There has been a lot written in the media about how much money asset managers’ charge for managing their funds, and what has been done by regulatory bodies to make this more transparent and competitive for retail investors.
Indeed, the EU’s financial regulator (ESMA) has warned of the impact charges can have on savers’ returns, in a sign of further pressure on investment managers to control fees.
This comes as no surprise, due to the ongoing implementation of MiFID II, UCITS and package retrial and insurance-based investment product rules by the industry.
It is therefore, not new that the same scrutiny is being applied to financial advisers and how much they charge their clients for services.
We look at the findings of the Heath Report Three (THR3) published on January 15 of this year (which surveyed 865 advisers and 249 firms in the UK), which analyses the behaviour of the financial adviser community and looks at how much they are being paid.

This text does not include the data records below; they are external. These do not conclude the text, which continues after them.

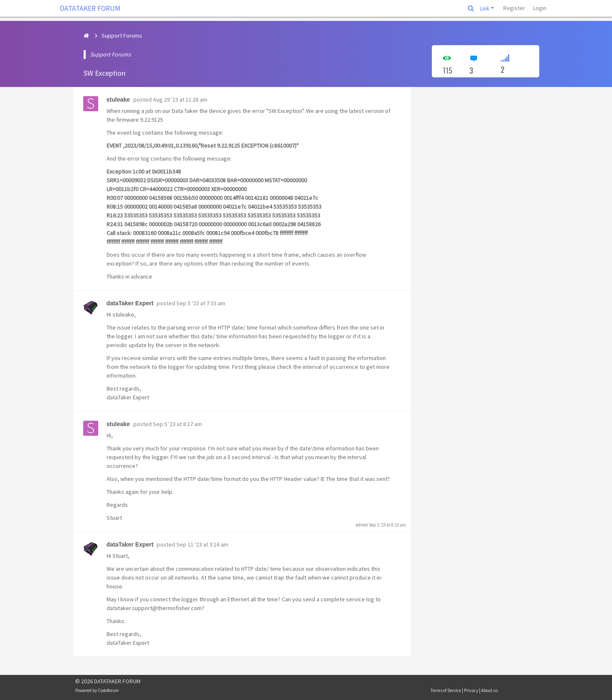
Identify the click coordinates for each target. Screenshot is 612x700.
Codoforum (108, 690)
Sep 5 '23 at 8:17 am (177, 424)
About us (490, 690)
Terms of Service (446, 690)
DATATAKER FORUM (90, 8)
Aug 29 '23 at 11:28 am (180, 100)
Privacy (471, 690)
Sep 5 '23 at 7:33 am (201, 303)
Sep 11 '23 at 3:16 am (202, 544)
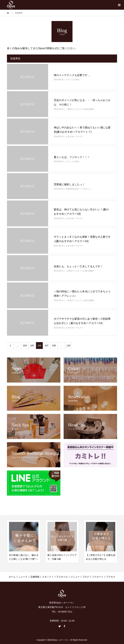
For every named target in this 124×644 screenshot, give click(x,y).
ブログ (86, 577)
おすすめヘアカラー (75, 136)
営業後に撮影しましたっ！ (69, 184)
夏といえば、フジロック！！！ (72, 157)
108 (54, 346)
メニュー (75, 577)
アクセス (111, 577)
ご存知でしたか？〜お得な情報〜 (80, 109)
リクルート (98, 577)
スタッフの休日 (73, 80)
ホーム (12, 577)
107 (46, 346)
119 (68, 346)
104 (25, 346)
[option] (24, 542)
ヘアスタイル (61, 577)
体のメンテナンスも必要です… (72, 75)
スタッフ (47, 577)
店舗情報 (35, 577)
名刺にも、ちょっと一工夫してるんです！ (78, 266)
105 (32, 346)
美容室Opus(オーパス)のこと (79, 189)
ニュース (23, 577)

The report found 30% of firms with just one adviser earned £100,000 to £249,000, on average, in annual ongoing service fees, with just 6% of these firms earning less than £25,000 for the same charges.
The level of service fees grew for those firms with more advisers, with 71% of businesses with between five to nine advisers earning £250,000 a year or more.
Of the medium sized firms with between five and nine advisers, 19% earned more than £1m in advice fees per year and 25% earned £250,000 to £499,999.